Yield Adjustment Factor

The second adjustment to actual revenue is a yield adjustment factor. The yield adjustment factor is equal to the actual quarterly milk per cow, or yield, as reported by the USDA National Agricultural Statistics Service (NASS), divided by an RMA determined expected milk per cow. NASS reports milk per cow for 23 states. For the yield adjustment for producers in other states, RMA assigns them a regional milk per cow by production region. This ratio is applied to determine the final actual revenue. The yield adjustments link actual revenue to productivity, which varies for producers across the United States.

Indemnity Calculation

If actual revenue exceeds the insured revenue, no indemnity is due the producer.

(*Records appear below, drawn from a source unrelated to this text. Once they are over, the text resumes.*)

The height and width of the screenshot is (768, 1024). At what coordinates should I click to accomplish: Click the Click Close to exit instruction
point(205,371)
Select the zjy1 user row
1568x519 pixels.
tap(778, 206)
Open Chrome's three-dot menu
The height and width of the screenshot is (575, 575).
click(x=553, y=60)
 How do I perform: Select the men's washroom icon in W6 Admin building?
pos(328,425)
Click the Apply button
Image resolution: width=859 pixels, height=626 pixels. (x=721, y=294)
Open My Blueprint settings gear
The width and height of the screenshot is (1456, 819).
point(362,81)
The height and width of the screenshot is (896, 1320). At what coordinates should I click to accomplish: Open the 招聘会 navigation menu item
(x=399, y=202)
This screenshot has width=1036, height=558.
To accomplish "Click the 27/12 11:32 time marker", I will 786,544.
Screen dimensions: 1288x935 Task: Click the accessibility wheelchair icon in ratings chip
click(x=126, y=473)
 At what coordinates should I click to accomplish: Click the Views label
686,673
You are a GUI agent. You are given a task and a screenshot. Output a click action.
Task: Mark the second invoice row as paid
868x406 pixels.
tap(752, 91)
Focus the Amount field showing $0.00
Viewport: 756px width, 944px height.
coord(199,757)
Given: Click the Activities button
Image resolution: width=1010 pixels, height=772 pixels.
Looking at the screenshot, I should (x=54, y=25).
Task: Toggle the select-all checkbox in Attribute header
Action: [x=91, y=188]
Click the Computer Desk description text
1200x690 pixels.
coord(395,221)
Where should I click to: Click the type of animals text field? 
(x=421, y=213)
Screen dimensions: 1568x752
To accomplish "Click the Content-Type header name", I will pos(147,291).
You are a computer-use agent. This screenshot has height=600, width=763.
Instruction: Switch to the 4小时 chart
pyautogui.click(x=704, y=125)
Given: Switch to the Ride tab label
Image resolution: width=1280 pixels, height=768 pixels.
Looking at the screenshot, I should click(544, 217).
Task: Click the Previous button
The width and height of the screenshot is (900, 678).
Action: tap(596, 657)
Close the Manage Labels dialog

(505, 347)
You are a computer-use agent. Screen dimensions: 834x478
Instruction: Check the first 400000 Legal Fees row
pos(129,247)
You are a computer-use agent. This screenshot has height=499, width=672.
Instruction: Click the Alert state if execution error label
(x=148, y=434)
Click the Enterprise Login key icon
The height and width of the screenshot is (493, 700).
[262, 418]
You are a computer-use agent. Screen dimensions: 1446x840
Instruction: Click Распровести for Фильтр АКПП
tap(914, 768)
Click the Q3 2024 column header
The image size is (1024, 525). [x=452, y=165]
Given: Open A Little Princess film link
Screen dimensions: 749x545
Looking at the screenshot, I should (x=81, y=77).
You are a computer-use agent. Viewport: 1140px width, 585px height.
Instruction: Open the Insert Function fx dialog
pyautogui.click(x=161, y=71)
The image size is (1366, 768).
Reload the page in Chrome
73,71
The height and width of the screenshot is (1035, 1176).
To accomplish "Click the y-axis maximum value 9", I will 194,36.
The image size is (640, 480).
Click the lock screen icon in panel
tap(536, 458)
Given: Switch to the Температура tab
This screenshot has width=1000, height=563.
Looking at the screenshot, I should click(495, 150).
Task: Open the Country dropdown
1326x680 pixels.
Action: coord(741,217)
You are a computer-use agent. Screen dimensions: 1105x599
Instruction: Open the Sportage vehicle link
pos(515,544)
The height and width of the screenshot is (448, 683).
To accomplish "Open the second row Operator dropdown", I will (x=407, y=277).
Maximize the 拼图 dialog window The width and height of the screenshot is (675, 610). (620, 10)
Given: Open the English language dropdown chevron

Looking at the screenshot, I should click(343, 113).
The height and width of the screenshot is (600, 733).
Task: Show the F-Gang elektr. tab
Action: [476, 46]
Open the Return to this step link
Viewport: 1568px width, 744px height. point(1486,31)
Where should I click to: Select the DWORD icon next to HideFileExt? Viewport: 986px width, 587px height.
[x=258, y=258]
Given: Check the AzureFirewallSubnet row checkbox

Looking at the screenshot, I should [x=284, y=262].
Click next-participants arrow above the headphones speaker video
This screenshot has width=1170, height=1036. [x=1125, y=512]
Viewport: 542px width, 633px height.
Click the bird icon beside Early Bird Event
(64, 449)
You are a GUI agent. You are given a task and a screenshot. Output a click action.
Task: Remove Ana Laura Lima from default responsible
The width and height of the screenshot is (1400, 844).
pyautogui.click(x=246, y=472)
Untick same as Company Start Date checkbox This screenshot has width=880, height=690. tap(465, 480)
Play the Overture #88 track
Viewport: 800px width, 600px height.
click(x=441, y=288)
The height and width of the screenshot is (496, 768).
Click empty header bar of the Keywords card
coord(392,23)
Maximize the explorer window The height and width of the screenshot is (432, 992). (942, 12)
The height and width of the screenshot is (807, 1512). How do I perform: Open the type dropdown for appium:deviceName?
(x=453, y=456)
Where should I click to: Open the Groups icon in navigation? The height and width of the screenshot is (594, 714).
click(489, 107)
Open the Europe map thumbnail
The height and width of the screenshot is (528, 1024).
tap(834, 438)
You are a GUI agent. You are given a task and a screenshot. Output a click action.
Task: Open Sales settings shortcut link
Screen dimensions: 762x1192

However, if, the actual is lower, the producer is paid the difference. In addition, the final indemnity payment is increased by the protection factor if the producer has chosen one for the policy period.

Costs of Program

Premiums are based on risk and would vary based on the amount of total liability and other actuarial factors. Premiums would rise for succeeding quarters as risk increases further out. The total cost of the program will depend on the number of dairy producers who decide to utilize the policy and the coverage levels that they select. Producers may be less inclined to participate when milk prices are low because they could be locking in a low revenue level. However, if a producer expects prices to move even lower, a Dairy-RP policy could be attractive. Conversely, at times of higher prices, producers may be inclined to lock in higher revenue levels to protect against the risk of price declines that would lower actual revenue.